The Apache Software Foundation (ASF), the all-volunteer developers, stewards, and incubators of nearly 150 Open Source projects and initiatives, today announced Apache Cassandra v0.7, the highly-scalable, second generation Open Source distributed database.
“Apache Cassandra is a key component in cloud computing and other applications that deal with massive amounts of data and high query volumes,” said Jonathan Ellis, Vice President of Apache Cassandra. “It is particularly successful in powering large web sites with sharp growth rates.”
Apache Cassandra is successfully deployed at organizations with active data sets and large server clusters, including Cisco, Cloudkick, Digg, Facebook, Rackspace, and Twitter. The largest Cassandra cluster to date contains over 400 machines.
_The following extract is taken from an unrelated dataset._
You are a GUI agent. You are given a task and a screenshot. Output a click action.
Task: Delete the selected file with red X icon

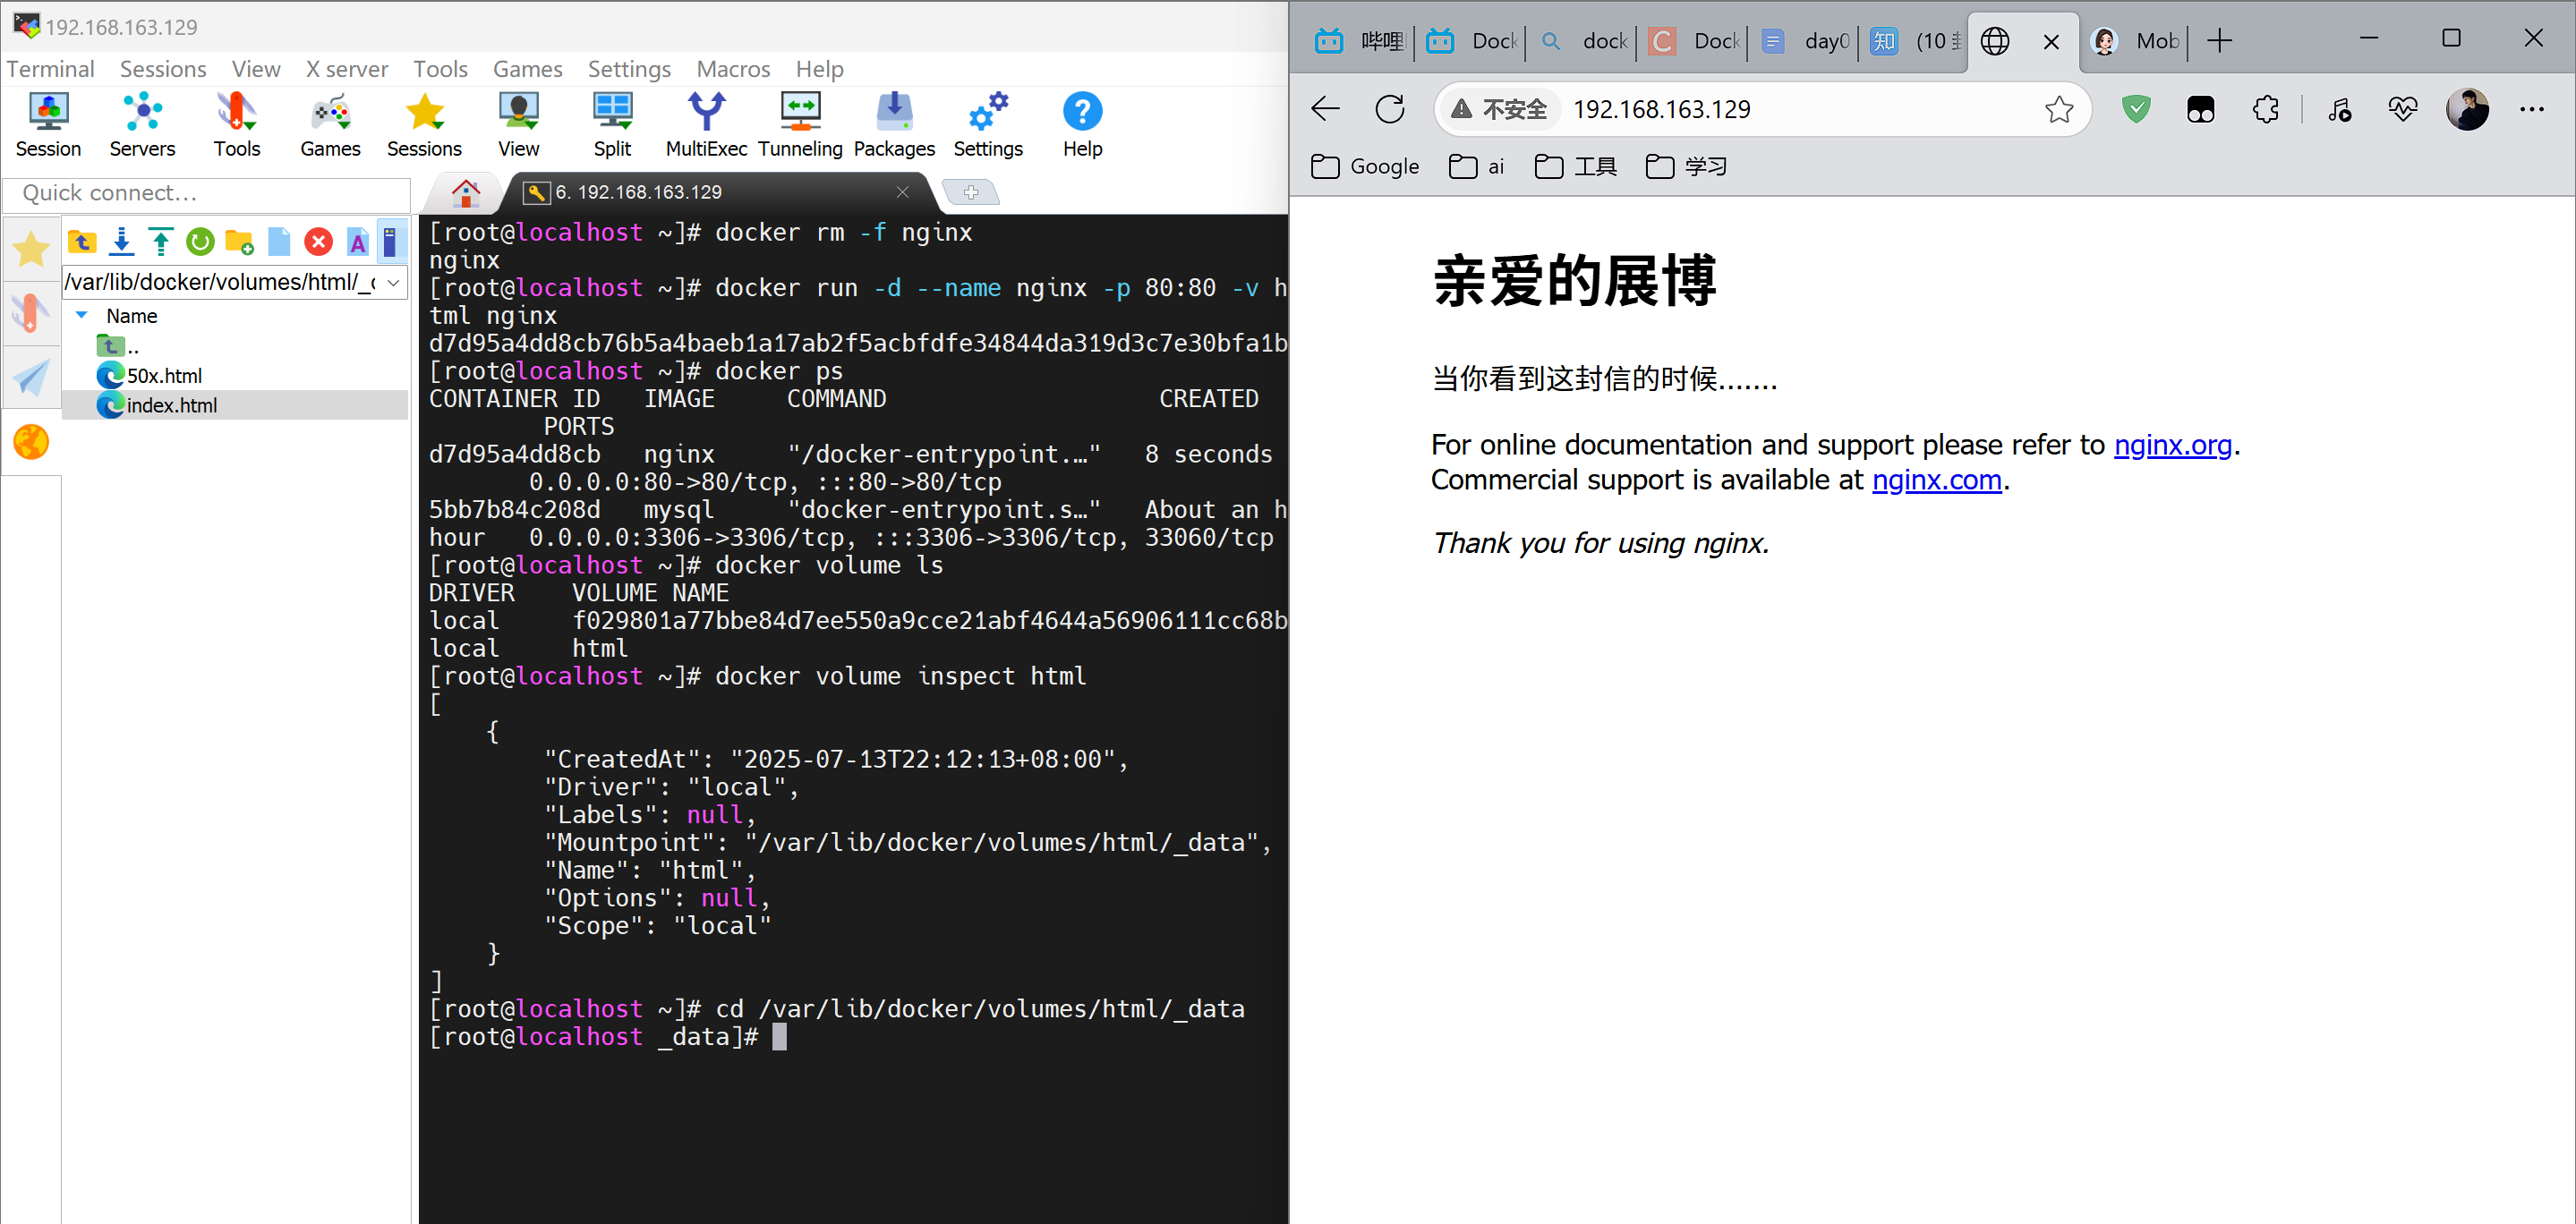[x=318, y=242]
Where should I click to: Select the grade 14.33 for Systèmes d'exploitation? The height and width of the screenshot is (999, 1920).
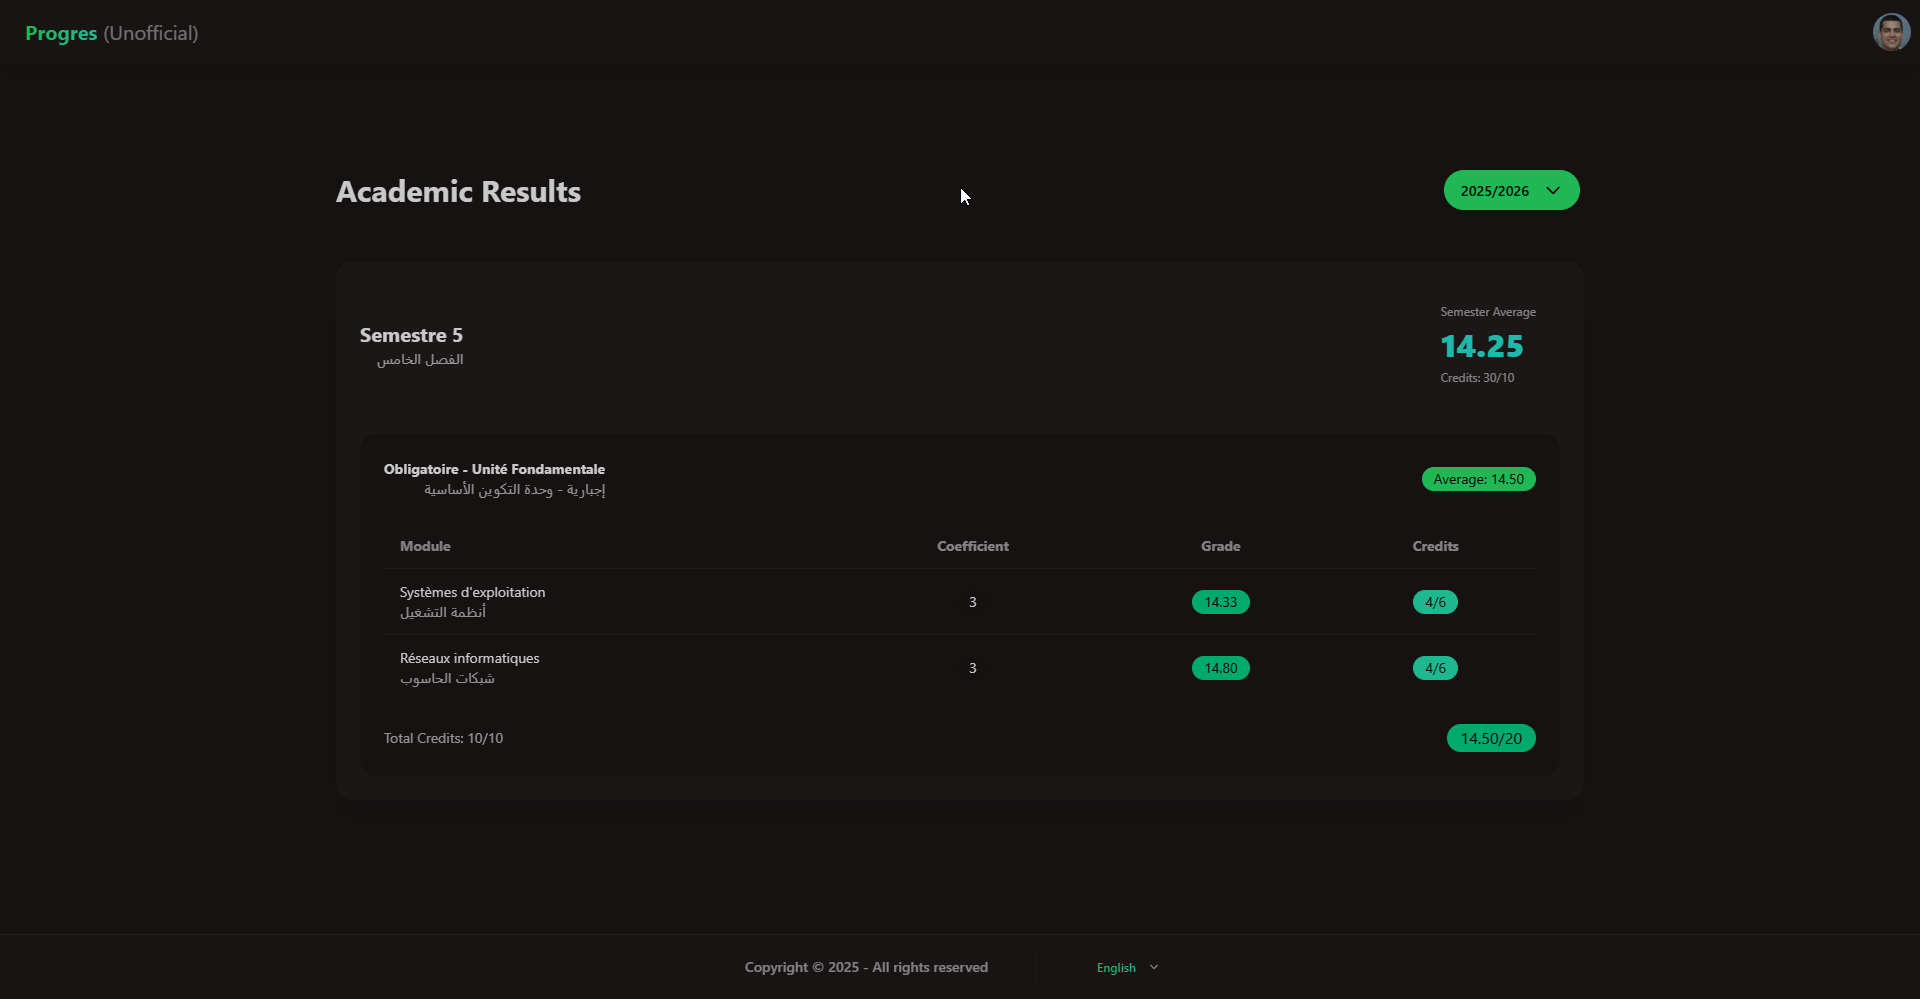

“Running any large website is a constant race between scaling your user base and scaling your infrastructure to support it,” said David King, Lead Developer at Reddit. “Our traffic more than tripled this year, and the transparent scalability afforded to us by Apache Cassandra is in large part what allowed us to do it on our limited resources. Cassandra v0.7 represents the real-life operations lessons learned from installations like ours and provides further features like column expiration that allow us to scale even more of our infrastructure.”
Among the new features in Apache Cassandra v0.7 are:
– Secondary Indexes, an expressive, efficient way to query data through node-local storage on the client side;
– Large Row Support, up to two billion columns per row;
– Online Schema Changes – automated online schema changes from the client API allow adding and modifying object definitions without requiring a cluster restart.
Oversight and Availability
Apache Cassandra is available under the Apache Software License v2.0, and is overseen by a Project Management Committee (PMC), who guide its day-to-day operations, including community development and product releases.